Relevant Physicochemical Data:
The chemical designation is (2S)-2,6-diamino-N-[(1S)-1-methyl-2-phenylethyl]hexanamide dimethanesulfonate.
The molecular formula is C15H25N3O• (CH4O3S)2, which corresponds to a molecular weight of 455.60.

It is a white to off-white powder that is soluble in water (792 mg/L)

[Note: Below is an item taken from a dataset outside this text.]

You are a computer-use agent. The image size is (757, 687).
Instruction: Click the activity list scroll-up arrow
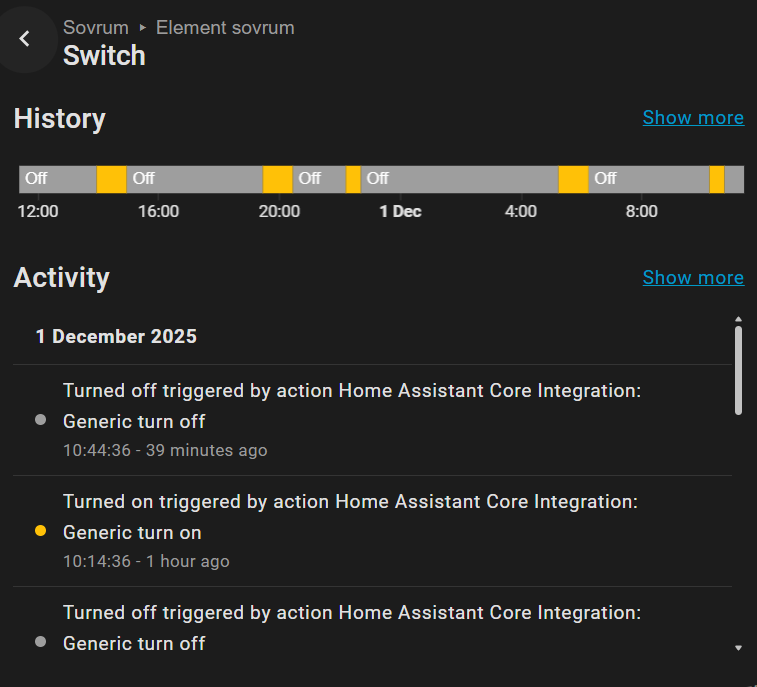point(739,319)
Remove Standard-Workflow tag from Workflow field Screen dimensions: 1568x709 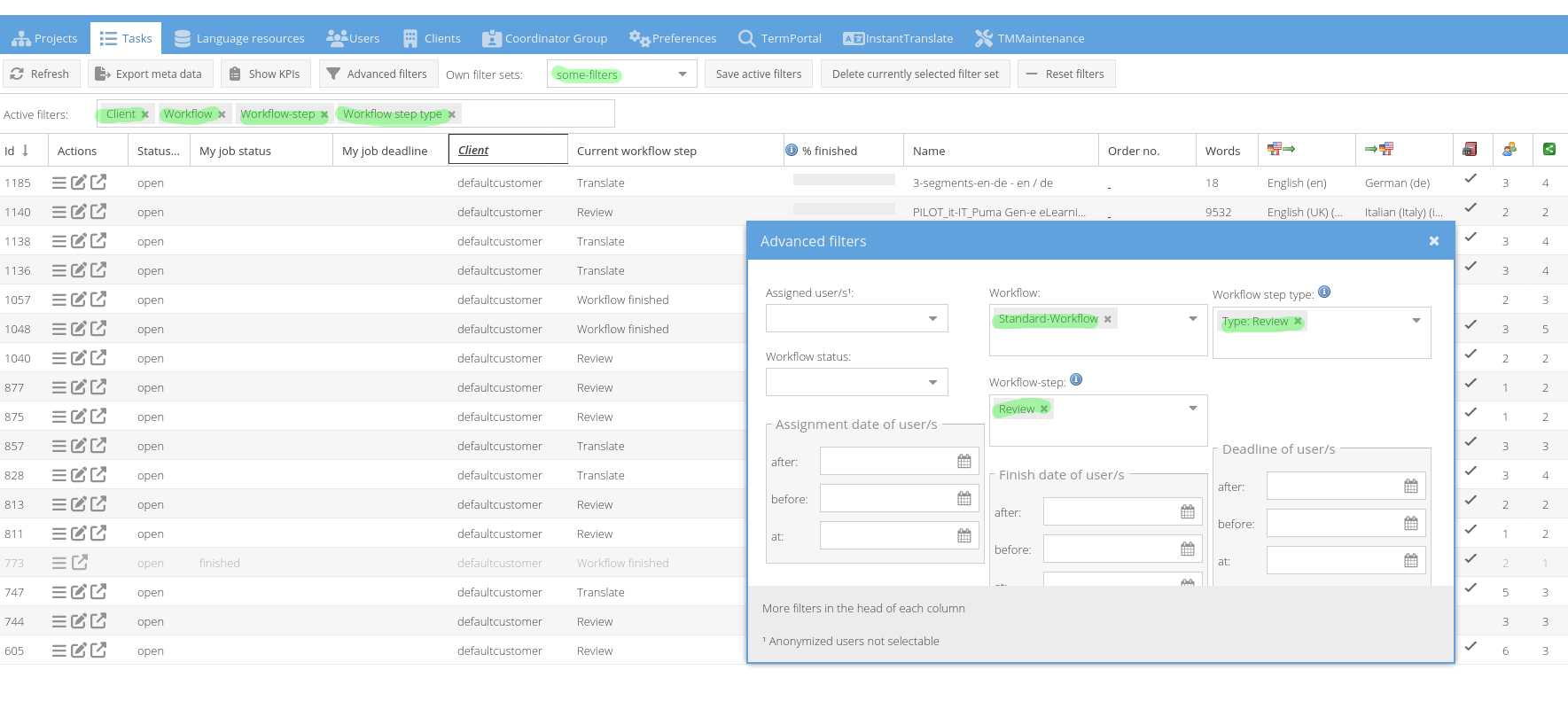coord(1108,319)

It is suggested to store the drug at room temperature, 59 to 89º F (15 - 30ºC) and to protect it from light. [5]

General Relevancy:
Lisdexamfetamine is a central nervous system stimulant. It is a controlled substance (Schedule II) and only available by prescription. It is a pro-drug of dextroamphetamine and is used for the treatment of Attention-Deficit Hyperactivity Disorder (ADHD). It is available as 30, 50 and 70 mg capsules. It was developed to provide an extended duration of effect that is consistent throughout the day with a reduced potential for abuse, overdose toxicity and drug tampering. It may help increase attention and decrease impulsiveness and hyperactivity in patients with ADHD. After oral administration, it is rapidly absorbed from the gastrointestinal tract and converted by first-pass intestinal and/or hepatic metabolism (not via the P450 enzymes) to dextroamphetamine, which is responsible for the drug’s activity, and L-lysine, which is a naturally occurring essential amino acid. Amphetamines are non-catecholamine sympathomimetic amine with CNS stimulant activity and are thought to block the reuptake of norepinephrine and dopamine into the presynaptic neuron and increase the release of these monoamine neurotransmitters into the extraneuronal space. Lisdexamfetamine, the parent drug, does not bind to the sites responsible for the reuptake of norepinephrine and dopamine in vitro. [5]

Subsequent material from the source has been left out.